Astronauts work on new science lab

CAPE CANAVERAL, Fla. (AP) | Spacewalking astronauts worked on the outside of Japan’s shiny new science lab Thursday, installing cameras and removing covers.

Dressed head to toe in white, Michael Fossum and Ronald Garan Jr. looked like puffy dolls against the 37-foot-long, 14-foot-wide lab, which is now the biggest room at the International Space Station.

It was their second spacewalk in three days at the shuttle-station complex, orbiting 210 miles above Earth.

“I feel like I’m on a camping trip trying to pack up a wet tent on a Sunday morning,” Mr. Fossum said as he wrestled with some of the lab’s insulation. He and Mr. Garan removed thermal covers from the lab’s robot arm and added them to a variety of attachment points.

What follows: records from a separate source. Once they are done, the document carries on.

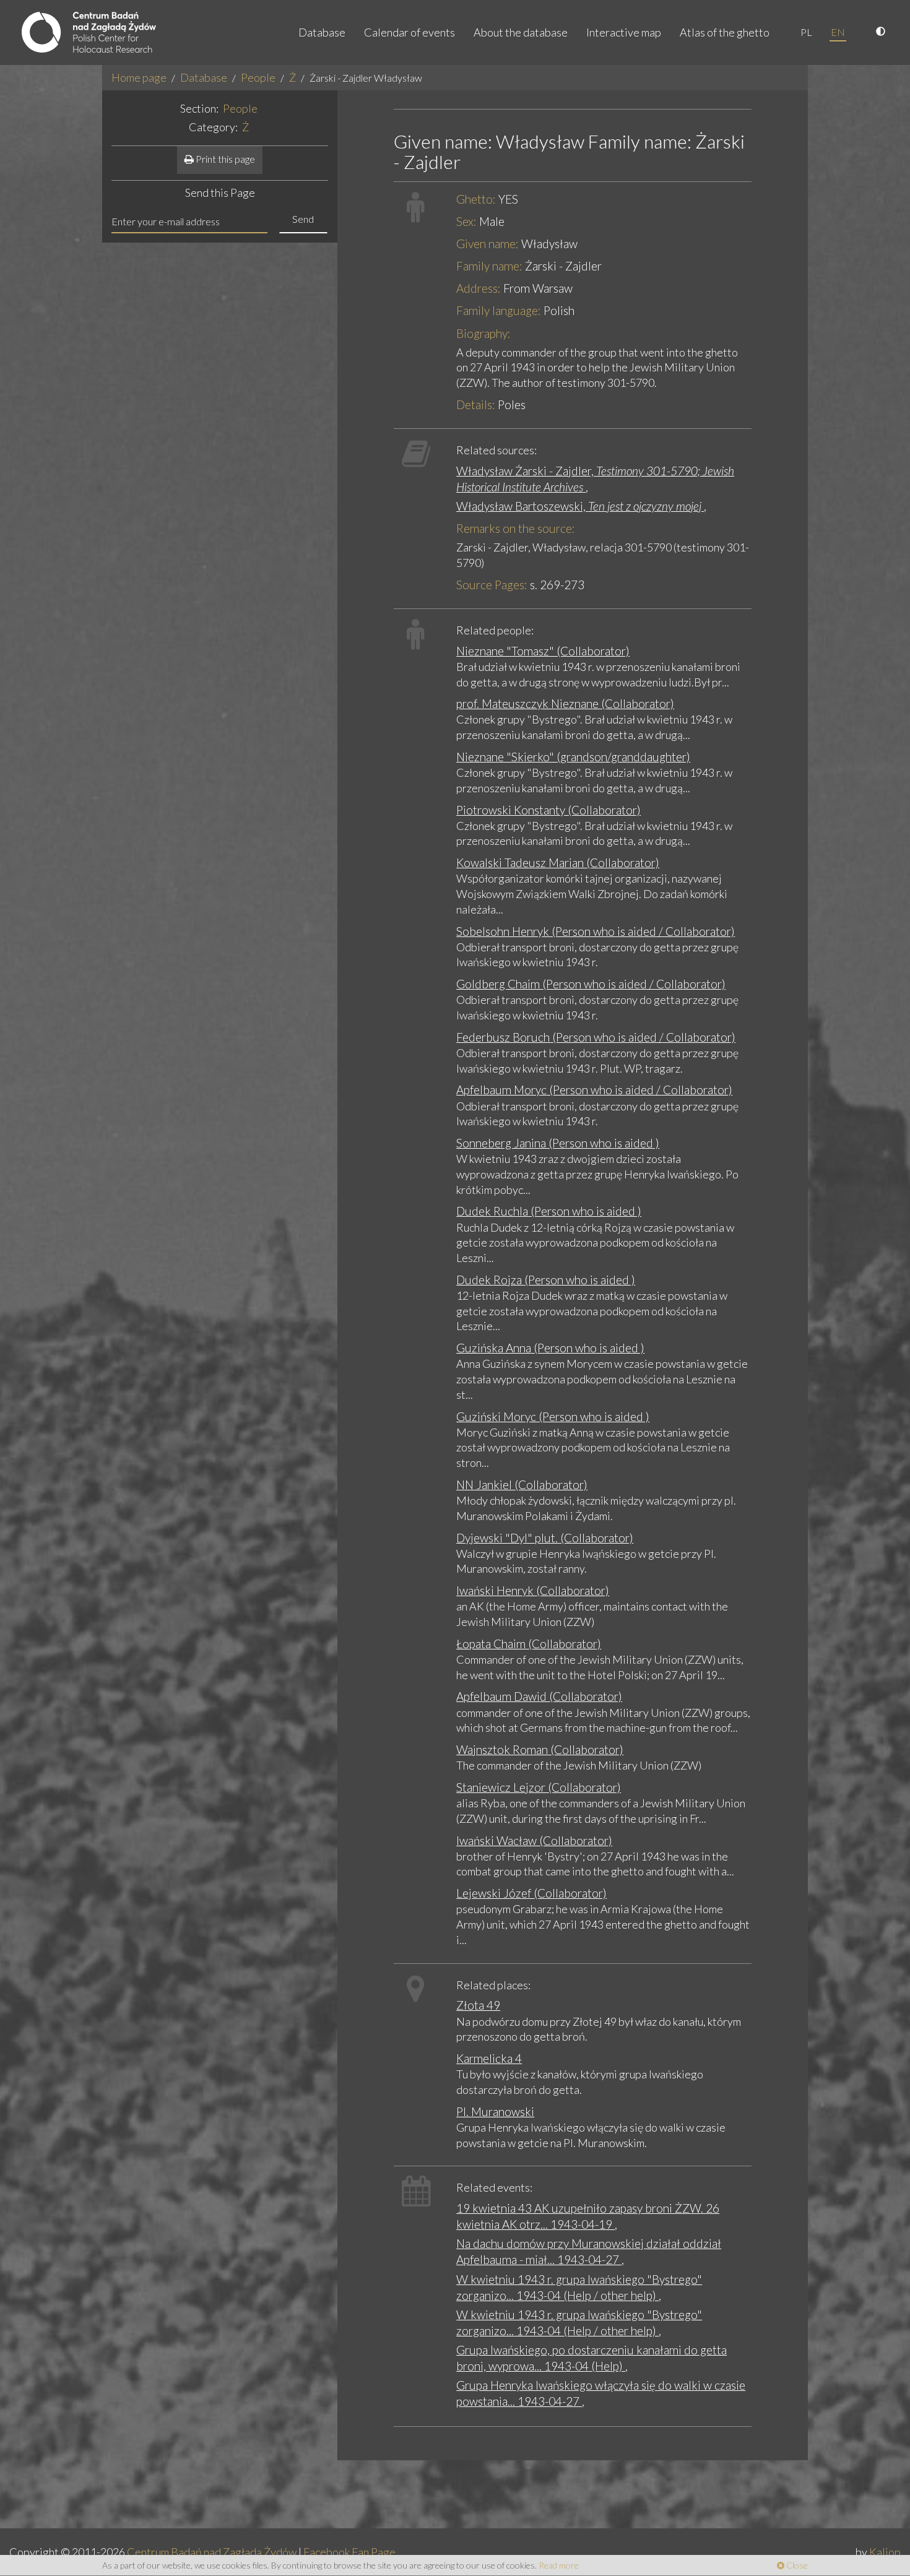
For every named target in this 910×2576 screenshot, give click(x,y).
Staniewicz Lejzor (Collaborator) (538, 1787)
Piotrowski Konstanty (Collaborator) (548, 810)
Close (796, 2565)
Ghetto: (476, 199)
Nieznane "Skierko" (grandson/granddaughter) (573, 757)
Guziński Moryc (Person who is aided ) (552, 1416)
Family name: (489, 266)
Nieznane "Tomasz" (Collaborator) (543, 651)
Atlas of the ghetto (724, 32)
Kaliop (885, 2552)
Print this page (224, 159)
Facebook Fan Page (349, 2552)
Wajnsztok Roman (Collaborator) (539, 1749)
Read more (559, 2565)
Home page (139, 77)
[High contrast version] (882, 32)
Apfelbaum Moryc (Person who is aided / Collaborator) (594, 1090)
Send (303, 219)
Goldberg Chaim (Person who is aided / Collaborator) (591, 984)
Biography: (483, 333)
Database (321, 32)
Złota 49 (478, 2005)
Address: (478, 288)
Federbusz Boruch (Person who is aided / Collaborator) (595, 1037)
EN (838, 32)
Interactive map (623, 32)
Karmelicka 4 (489, 2058)
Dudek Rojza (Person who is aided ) (545, 1280)
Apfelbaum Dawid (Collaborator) (539, 1696)
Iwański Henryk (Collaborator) (532, 1590)
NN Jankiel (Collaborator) (521, 1484)
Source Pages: (491, 584)
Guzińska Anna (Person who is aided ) (550, 1348)
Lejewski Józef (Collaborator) (531, 1893)
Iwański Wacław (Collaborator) (534, 1840)
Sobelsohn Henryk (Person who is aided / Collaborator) (595, 931)
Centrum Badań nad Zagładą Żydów (212, 2552)
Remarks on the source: (515, 528)
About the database (521, 32)
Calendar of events (409, 32)
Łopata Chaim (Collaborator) (528, 1643)
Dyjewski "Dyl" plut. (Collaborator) (544, 1538)
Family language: (498, 310)
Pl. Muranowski (495, 2111)
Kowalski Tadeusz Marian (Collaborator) (557, 862)
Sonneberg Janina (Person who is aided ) (557, 1143)
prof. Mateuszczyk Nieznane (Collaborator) (565, 703)
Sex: (466, 221)
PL (806, 32)
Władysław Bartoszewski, (580, 506)
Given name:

As the spacewalkers toiled outside, their eight colleagues hauled more experiment racks into the billion-dollar lab, called Kibo, Japanese for hope, and flight controllers near Tokyo monitored the power systems.

“Lots of people at work in there,” astronaut Kenneth Ham informed the spacewalkers.

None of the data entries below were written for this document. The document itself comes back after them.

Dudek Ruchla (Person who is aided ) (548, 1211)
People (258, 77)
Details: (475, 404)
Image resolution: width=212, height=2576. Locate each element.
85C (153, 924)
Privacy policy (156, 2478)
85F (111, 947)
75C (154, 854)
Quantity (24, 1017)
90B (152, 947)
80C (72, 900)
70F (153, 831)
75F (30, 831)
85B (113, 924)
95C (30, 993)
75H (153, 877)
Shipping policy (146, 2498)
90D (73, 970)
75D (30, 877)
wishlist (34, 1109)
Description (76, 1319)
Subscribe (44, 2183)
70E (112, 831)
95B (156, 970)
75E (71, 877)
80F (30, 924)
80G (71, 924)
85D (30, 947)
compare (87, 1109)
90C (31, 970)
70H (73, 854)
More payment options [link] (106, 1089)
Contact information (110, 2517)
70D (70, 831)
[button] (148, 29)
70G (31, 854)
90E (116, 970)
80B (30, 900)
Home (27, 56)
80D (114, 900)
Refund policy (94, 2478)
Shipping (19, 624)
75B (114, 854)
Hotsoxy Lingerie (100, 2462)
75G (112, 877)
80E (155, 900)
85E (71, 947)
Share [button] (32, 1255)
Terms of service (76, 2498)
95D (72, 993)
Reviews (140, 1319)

“No, there’s not. I don’t see anybody,” one of the spacewalkers said.

“They got tired of your banging on the roof,” Mr. Ham answered.

Even with all the racks moving in, Kibo was still noticeably bigger than the eight other rooms at the space station. “We have not seen that much space in space since Skylab,” Mission Control told the astronauts in a written message. Skylab was NASA’s first space station, back in the 1970s.

Space Shuttle Discovery’s astronauts delivered and installed Kibo earlier in the week. There are now three labs at the orbiting complex, supplied by NASA, the European Space Agency and, now, the Japanese Space Agency.

On Friday, the astronauts will attach a storage shed to Kibo that was dropped off by another shuttle crew in March. And on Saturday, they will test drive Kibo’s 33-foot robot arm. The two TV cameras that were set up on the lab’s exterior Thursday will be instrumental in those robot-arm operations.

One last spacewalk is planned for Sunday to replace an empty nitrogen-gas tank at the space station. Mr. Fossum and Mr. Garan got a head start on that work Thursday.

Some of their chores ended up being strenuous. As the spacewalk hit the five-hour mark, the two joked that they would skip the workout at the gym and eat whatever they wanted for dinner.

Just before the seven-hour spacewalk ended, Mr. Fossum checked the solar wing rotating joint on the space station’s left side. He found streaks of white grease but no metal shavings like those that are clogging an identical joint on the right side.